I was finally revoking the access I had given my past so I could step into my future and boy it was scary and freeing at the same time.
I prayed and told God I release this person into your hands and the Holy Spirit rocked me to sleep.
I thought that was the only thing I was letting go of, but the next day I made the decision to cut my hair off. I grew up thinking my identity was in my long hair. I thought without long hair I wasn’t beautiful or good enough. In my family hair is extremely cherished and talked about, but I decided to free myself of the false expectations I put on myself and the ones I carried from others. It was time to let go. My identity is not and has never been in my hair or what others think of me, but it is in Christ Jesus.
“I praise you because I am fearfully and wonderfully made; your works are wonderful, I know that full well” Psalm 139:14 NIV.
We were never meant to hold on to strongholds from our past, but we’ve been called to embrace the new creations we are in Christ Jesus.
“ Therefore, if anyone is in Christ, the new creation has come: The old has gone, the new is here!” 2nd Corinthians 5:17 NIV.

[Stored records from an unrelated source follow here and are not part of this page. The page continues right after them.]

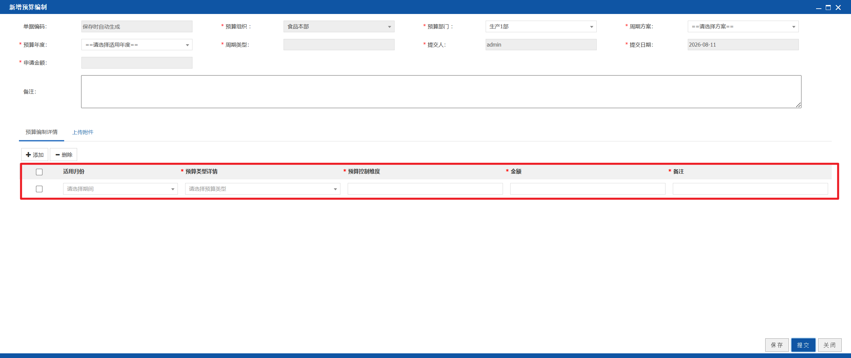
Task: Click the 添加 plus icon button
Action: (35, 155)
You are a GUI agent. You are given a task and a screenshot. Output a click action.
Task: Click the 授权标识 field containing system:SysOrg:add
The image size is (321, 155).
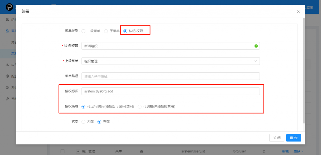point(170,91)
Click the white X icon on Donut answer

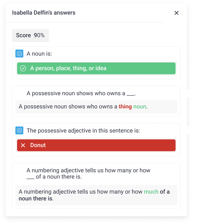tap(23, 145)
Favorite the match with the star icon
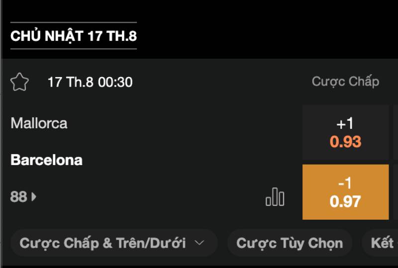The height and width of the screenshot is (268, 398). pos(19,82)
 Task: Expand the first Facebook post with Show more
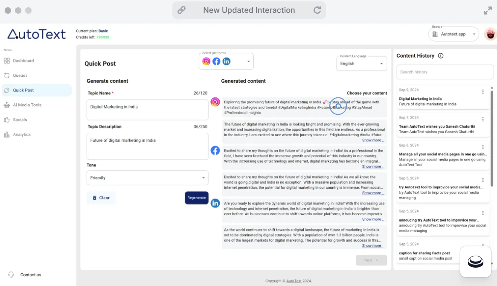[372, 166]
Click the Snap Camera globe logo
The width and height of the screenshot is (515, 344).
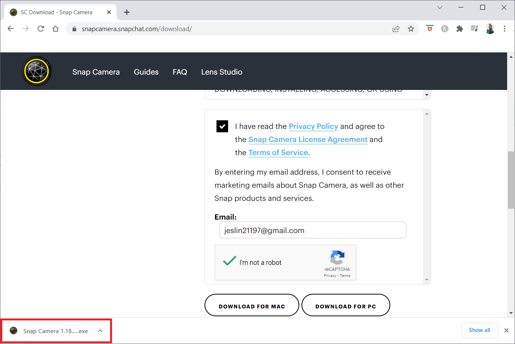pyautogui.click(x=36, y=71)
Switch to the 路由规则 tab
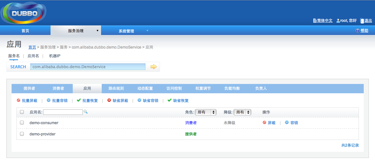Image resolution: width=375 pixels, height=165 pixels. point(116,88)
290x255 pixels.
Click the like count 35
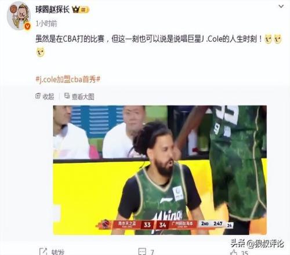click(245, 253)
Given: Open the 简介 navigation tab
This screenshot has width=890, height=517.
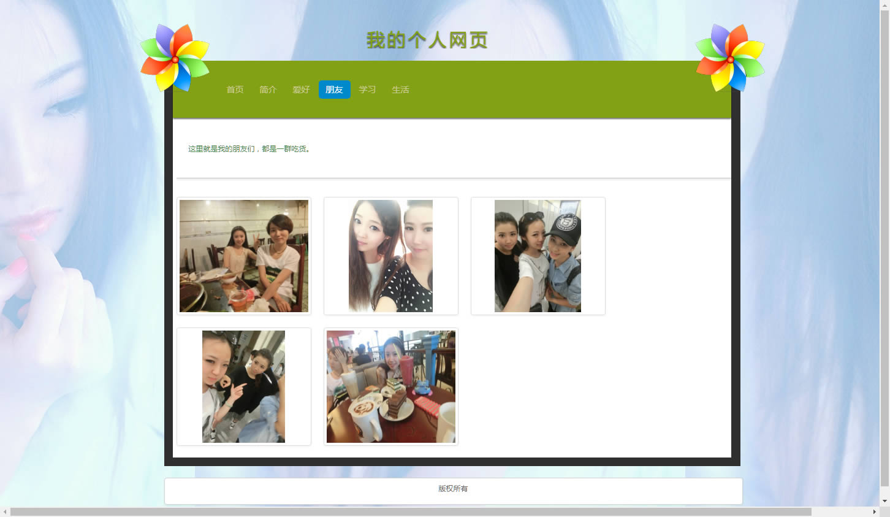Looking at the screenshot, I should [268, 90].
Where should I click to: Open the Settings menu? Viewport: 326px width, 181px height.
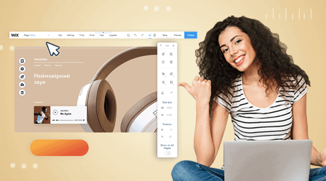pos(71,36)
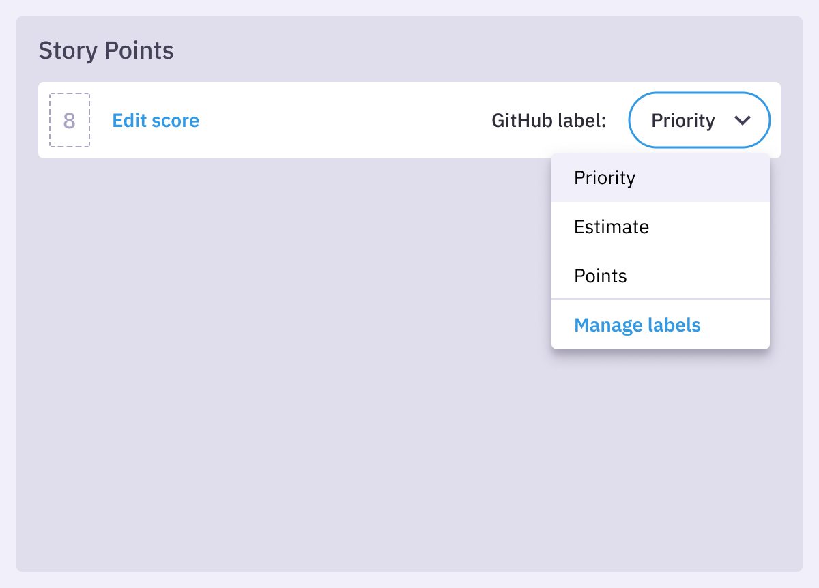Click the pill-shaped Priority button

point(699,120)
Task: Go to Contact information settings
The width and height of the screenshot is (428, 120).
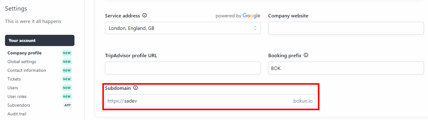Action: pyautogui.click(x=27, y=70)
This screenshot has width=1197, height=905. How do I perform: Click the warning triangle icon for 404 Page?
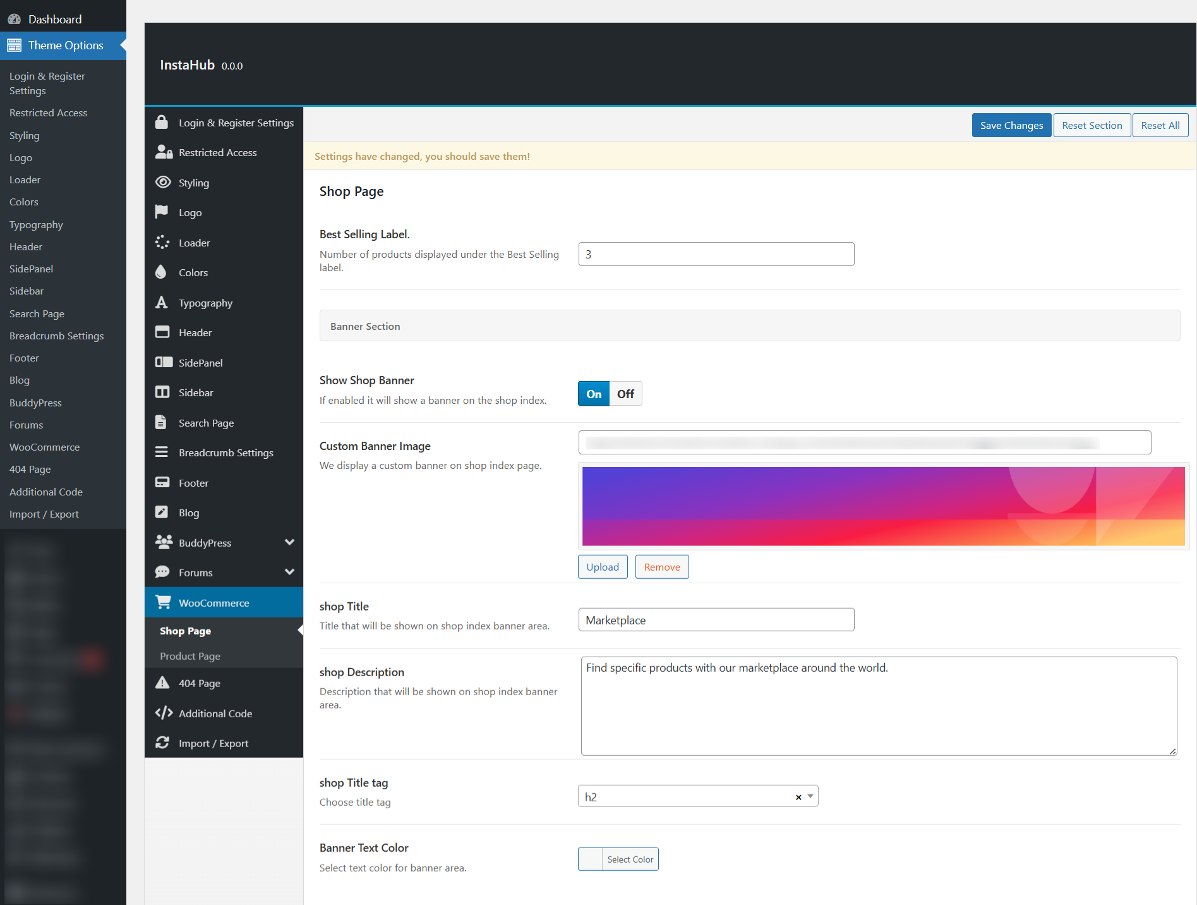[x=162, y=683]
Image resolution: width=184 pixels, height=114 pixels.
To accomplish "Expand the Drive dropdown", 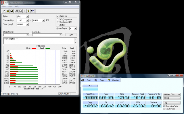I will click(x=27, y=16).
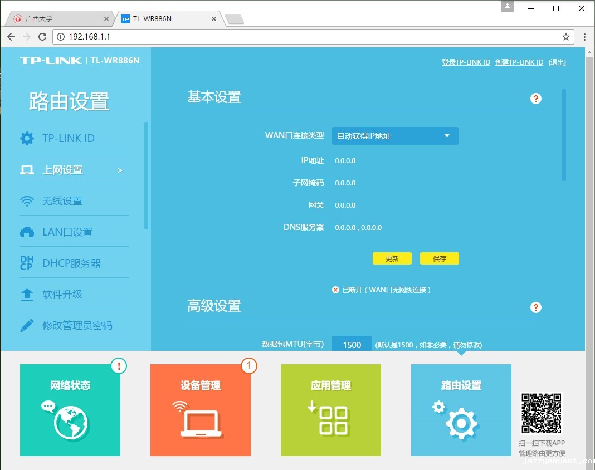Expand the 上网设置 chevron in sidebar

click(120, 170)
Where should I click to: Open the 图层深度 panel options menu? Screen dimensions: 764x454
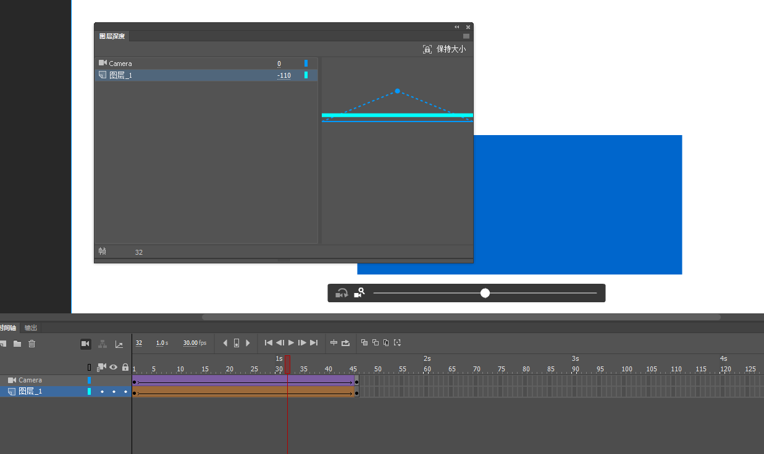[466, 36]
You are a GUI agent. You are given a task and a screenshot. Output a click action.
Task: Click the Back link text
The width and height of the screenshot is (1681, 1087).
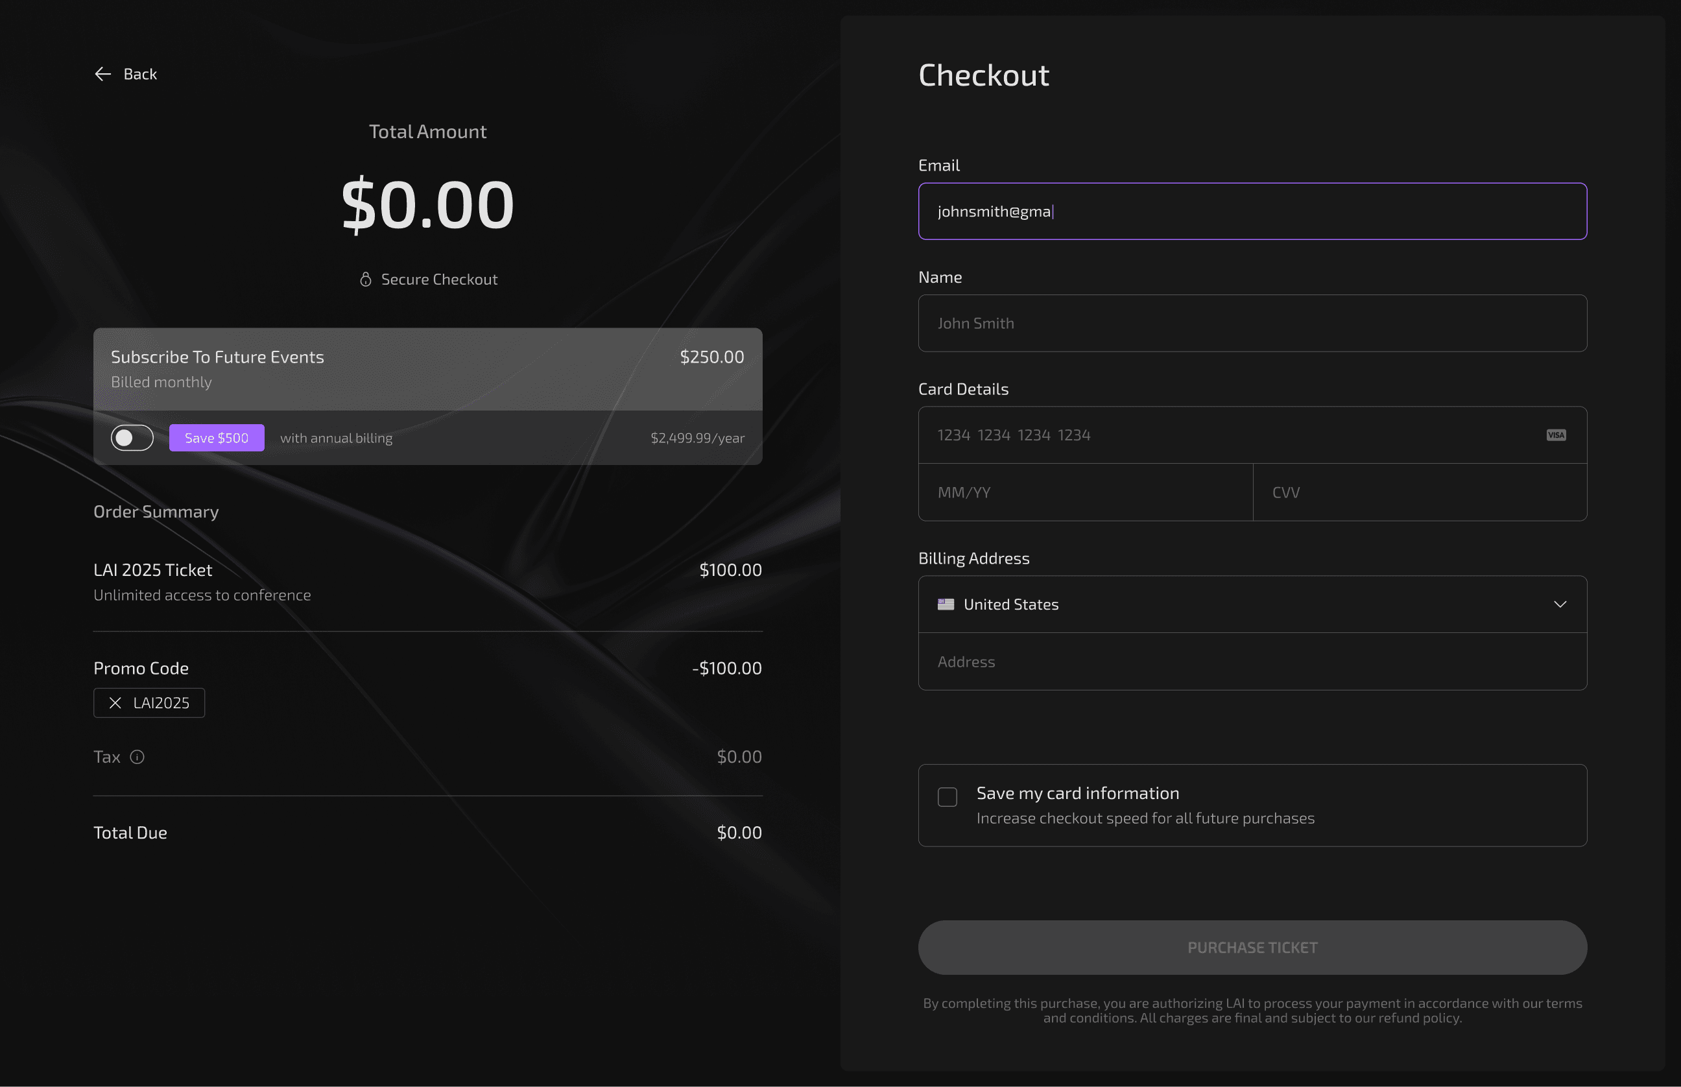[140, 74]
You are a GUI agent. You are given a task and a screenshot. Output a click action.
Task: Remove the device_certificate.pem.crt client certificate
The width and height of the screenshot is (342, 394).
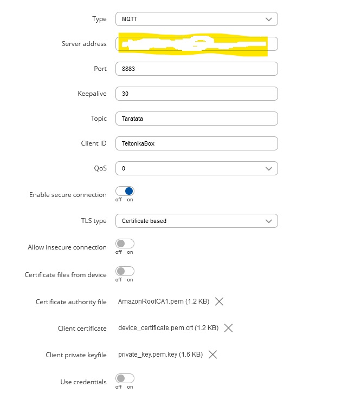(229, 328)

According to Psychology Today, “Letting go means being willing to allow life to carry you to a new place, even a deeper more true rendition of self” However, “Holding on means trying to push life into the place of your making or be damned” ( Andrea Mathews What Does it Mean to Let Go). We can never step into the newness God has planned for us if we are always looking back and allowing our past to seep into our future and yes it may hurt or cost us a few things, but it brings greater joy ahead.
With this extra time we have due to being quarantined God wants to reveal some things we still need to be healed and delivered from and what we need to finally let go of to become who He has called us to be. He wants us to spend more time in His word and learn more of Him so that we see less of us when we look in the mirror and more of Him. I pray we don’t take this time for granted and we truly learn in the stillness God wants to mend every area of our lives if we allow Him to. I also pray for those of us who are afraid of the stillness and want to run back into an old relationship whether platonic or romantic that we make up in our minds we will not return to vomit instead we will look ahead even in the midst of uncertainty.
“As a dog returns to its vomit, so fools repeat their folly” Proverbs 26:11 NIV.
If you need prayer, I’ll be more than happy to stand in the gap.
May God keep you and your family safe. Blessings.